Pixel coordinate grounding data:
BEGIN
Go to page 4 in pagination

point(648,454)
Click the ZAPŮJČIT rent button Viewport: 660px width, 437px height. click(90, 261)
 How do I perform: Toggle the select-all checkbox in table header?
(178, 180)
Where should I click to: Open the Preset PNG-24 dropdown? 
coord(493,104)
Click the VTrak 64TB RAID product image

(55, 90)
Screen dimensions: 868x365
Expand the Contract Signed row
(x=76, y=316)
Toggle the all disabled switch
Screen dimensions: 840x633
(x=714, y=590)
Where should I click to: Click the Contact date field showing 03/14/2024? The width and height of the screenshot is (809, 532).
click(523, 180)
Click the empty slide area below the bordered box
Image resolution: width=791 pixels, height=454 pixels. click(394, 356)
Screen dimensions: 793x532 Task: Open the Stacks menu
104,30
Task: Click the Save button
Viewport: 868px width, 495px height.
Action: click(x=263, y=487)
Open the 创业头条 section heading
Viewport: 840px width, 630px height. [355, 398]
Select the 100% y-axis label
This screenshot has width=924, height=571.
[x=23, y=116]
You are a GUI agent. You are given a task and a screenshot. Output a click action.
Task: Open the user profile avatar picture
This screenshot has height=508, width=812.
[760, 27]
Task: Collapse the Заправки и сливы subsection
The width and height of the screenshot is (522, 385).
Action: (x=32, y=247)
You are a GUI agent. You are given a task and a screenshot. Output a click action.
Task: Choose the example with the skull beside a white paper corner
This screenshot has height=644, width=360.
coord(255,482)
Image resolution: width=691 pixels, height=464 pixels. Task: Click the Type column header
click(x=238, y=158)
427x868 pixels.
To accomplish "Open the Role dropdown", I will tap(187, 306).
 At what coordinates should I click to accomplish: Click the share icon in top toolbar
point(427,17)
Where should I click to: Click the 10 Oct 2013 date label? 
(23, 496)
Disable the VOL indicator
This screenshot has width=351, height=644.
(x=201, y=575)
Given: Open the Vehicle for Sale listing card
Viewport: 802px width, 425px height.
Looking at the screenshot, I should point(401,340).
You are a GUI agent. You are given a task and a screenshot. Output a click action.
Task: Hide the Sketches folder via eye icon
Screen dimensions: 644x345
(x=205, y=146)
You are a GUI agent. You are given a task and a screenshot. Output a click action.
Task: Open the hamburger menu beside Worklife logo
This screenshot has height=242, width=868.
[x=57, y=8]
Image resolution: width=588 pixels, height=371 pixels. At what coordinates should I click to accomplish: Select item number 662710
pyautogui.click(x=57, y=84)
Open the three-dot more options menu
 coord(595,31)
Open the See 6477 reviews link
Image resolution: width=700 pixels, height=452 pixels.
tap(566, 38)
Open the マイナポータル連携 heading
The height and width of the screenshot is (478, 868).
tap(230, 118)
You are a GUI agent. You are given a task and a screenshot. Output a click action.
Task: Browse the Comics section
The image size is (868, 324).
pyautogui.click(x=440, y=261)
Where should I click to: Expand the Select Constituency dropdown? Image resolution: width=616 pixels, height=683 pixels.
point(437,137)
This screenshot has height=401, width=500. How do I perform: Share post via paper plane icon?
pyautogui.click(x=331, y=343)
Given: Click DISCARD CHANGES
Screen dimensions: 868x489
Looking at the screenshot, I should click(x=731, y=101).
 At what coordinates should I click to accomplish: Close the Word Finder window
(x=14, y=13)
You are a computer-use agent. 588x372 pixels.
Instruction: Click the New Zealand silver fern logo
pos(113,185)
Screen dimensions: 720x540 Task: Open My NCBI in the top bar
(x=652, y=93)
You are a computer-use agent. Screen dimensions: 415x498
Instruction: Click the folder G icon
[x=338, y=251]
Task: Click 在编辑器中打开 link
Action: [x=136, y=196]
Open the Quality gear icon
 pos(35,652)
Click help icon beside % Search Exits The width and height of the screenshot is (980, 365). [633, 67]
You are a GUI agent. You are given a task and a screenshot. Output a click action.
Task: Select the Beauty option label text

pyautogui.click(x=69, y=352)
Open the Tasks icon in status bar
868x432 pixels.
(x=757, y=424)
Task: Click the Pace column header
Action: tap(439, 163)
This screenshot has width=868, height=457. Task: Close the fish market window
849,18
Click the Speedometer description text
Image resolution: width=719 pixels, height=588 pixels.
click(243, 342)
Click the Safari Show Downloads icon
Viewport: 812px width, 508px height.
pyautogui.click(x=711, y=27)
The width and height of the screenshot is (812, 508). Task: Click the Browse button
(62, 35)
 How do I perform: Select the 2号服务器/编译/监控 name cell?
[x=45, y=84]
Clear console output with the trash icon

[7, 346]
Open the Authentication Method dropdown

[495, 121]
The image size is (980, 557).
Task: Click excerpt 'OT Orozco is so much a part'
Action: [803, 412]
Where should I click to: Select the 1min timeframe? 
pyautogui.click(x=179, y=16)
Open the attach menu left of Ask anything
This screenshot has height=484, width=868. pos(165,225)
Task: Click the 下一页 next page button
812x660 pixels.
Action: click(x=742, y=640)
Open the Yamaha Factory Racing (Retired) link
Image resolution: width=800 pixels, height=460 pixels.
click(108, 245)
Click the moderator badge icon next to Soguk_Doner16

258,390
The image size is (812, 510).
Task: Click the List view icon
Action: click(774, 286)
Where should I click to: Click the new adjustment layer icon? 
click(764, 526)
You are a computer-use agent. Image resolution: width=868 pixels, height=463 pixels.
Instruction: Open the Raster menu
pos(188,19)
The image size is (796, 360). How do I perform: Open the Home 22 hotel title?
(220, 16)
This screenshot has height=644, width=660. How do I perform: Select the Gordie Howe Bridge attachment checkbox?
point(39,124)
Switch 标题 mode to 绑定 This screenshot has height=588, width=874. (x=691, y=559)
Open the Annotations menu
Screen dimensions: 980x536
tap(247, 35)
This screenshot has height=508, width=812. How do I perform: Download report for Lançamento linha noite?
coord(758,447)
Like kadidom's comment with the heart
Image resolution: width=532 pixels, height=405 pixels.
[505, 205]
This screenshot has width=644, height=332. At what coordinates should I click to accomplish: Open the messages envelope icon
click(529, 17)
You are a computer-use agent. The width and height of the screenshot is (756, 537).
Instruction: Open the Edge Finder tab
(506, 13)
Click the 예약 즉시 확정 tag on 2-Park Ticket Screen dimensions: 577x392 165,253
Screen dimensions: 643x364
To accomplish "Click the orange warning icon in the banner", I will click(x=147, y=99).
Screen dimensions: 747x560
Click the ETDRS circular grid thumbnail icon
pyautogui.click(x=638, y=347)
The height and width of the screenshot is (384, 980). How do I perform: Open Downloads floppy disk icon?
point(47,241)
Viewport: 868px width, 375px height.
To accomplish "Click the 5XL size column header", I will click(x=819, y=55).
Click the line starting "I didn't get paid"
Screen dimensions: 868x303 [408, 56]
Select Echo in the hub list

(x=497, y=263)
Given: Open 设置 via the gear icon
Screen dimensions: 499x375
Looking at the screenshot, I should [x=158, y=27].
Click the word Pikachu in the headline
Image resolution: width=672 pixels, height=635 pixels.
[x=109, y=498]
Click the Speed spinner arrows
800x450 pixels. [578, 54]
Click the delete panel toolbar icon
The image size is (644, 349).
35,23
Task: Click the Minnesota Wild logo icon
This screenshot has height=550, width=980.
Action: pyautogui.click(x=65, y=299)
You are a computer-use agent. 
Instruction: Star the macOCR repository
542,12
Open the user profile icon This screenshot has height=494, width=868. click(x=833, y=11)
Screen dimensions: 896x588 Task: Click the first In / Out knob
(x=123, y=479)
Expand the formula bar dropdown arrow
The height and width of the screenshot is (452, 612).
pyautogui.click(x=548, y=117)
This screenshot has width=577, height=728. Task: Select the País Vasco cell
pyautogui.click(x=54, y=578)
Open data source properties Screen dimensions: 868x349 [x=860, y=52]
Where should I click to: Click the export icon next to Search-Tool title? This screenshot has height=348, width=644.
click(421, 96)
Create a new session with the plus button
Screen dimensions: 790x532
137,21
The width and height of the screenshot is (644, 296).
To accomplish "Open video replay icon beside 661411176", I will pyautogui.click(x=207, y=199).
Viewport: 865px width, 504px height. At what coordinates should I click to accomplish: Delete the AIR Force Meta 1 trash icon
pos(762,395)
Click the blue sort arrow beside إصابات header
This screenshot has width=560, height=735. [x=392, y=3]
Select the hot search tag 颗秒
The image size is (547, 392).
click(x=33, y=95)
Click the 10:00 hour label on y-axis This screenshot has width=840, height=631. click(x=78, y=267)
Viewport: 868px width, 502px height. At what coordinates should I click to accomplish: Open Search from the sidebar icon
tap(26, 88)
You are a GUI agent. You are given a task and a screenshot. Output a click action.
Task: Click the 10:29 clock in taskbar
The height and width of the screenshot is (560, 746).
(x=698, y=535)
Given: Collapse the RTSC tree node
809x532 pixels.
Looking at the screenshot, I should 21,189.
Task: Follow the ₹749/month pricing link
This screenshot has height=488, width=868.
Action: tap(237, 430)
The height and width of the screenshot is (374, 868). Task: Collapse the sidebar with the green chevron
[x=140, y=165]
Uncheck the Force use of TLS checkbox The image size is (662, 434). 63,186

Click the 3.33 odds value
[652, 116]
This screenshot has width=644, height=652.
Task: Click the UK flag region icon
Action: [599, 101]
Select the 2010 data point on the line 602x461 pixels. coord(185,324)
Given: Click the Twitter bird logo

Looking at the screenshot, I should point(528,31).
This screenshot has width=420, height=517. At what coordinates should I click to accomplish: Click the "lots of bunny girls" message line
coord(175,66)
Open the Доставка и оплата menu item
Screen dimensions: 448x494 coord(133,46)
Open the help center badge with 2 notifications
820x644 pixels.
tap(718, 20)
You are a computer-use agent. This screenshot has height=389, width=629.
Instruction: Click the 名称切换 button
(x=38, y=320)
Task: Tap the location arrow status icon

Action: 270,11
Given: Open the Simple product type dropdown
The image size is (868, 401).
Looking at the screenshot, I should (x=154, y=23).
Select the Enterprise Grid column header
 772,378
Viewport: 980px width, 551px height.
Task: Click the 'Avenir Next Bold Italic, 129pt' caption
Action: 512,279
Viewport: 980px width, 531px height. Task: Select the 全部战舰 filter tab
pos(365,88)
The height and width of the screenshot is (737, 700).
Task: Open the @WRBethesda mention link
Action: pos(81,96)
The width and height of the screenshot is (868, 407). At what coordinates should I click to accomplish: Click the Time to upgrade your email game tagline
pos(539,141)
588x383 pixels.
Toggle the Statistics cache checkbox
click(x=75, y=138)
END
=== TASK DESCRIPTION ===
From the entries above, extract each line containing "computer".

=== WORKED SOLUTION ===
You are a computer-use agent. 588x372 pixels.
You are a computer-use agent. Screen dimensions: 415x498
You are a computer-use agent. Image resolution: width=868 pixels, height=463 pixels.
You are a computer-use agent. The width and height of the screenshot is (756, 537).
You are a computer-use agent. 
You are a computer-use agent. This screenshot has height=389, width=629.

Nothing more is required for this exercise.